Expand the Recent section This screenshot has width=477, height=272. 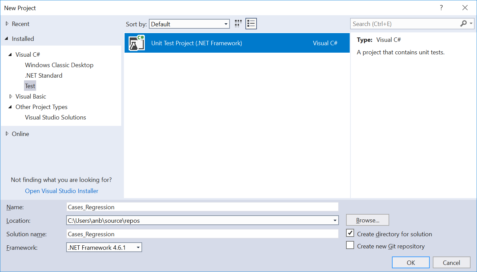click(7, 24)
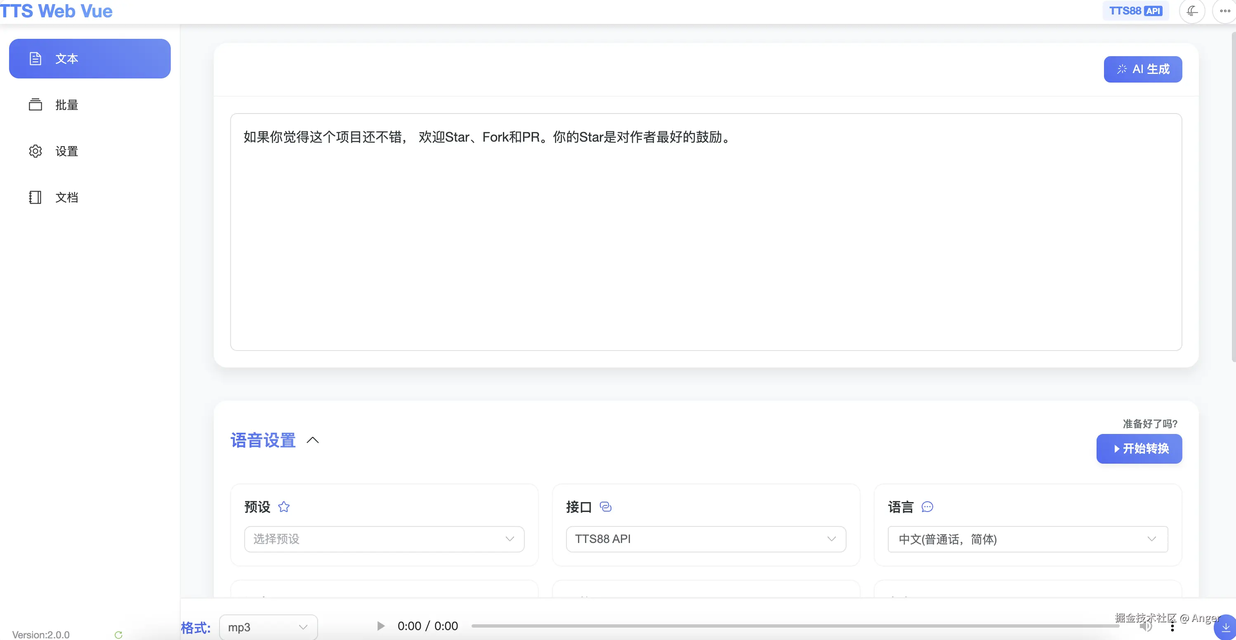1236x640 pixels.
Task: Open the 选择预设 dropdown
Action: click(384, 539)
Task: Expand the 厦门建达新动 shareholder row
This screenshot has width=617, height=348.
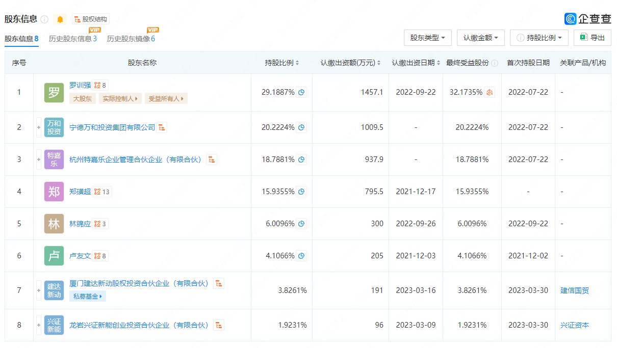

| Challenge |
Copy word for word the stretch of the listing from the line containing "Task: Expand the 厦门建达新动 shareholder row" through the end of the listing, leaving out the pictures.

| The result |
Task: Expand the 厦门建达新动 shareholder row
This screenshot has width=617, height=348.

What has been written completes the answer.